DIRECTIONS FOR THIS TASK
Starting at the line that contains "Given: Click the" and ending at the line that contains "Task: Click the Create Employee button", the lines below are to be given again exactly, with nothing added.
* * *
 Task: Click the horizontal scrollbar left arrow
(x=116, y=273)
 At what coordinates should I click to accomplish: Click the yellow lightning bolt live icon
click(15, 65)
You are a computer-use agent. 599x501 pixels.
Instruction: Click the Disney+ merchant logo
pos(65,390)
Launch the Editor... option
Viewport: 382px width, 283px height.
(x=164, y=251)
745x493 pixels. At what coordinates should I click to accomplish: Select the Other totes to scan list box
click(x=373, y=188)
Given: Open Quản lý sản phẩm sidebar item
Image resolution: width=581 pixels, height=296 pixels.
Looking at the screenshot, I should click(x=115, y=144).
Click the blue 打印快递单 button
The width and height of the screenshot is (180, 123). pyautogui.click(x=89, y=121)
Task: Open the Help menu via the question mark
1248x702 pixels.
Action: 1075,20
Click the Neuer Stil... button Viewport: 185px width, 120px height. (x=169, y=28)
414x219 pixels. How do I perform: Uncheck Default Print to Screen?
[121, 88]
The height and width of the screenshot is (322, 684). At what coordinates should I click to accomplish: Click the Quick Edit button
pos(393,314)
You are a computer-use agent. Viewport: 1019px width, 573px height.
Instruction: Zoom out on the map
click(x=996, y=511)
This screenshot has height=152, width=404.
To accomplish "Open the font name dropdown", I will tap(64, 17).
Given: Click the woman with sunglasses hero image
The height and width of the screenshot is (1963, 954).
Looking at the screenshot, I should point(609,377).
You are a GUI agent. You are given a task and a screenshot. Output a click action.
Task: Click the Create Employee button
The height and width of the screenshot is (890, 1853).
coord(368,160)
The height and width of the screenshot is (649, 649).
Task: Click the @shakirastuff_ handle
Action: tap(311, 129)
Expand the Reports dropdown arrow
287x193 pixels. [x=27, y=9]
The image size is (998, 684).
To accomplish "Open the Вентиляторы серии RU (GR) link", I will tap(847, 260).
* * *
RESPONSE TO THE TASK
Given: Click the woman with sunglasses hero image
The height and width of the screenshot is (1963, 954).
Looking at the screenshot, I should point(609,377).
You are a GUI agent. You are given a task and a screenshot. Output a click action.
Task: Click the Create Employee button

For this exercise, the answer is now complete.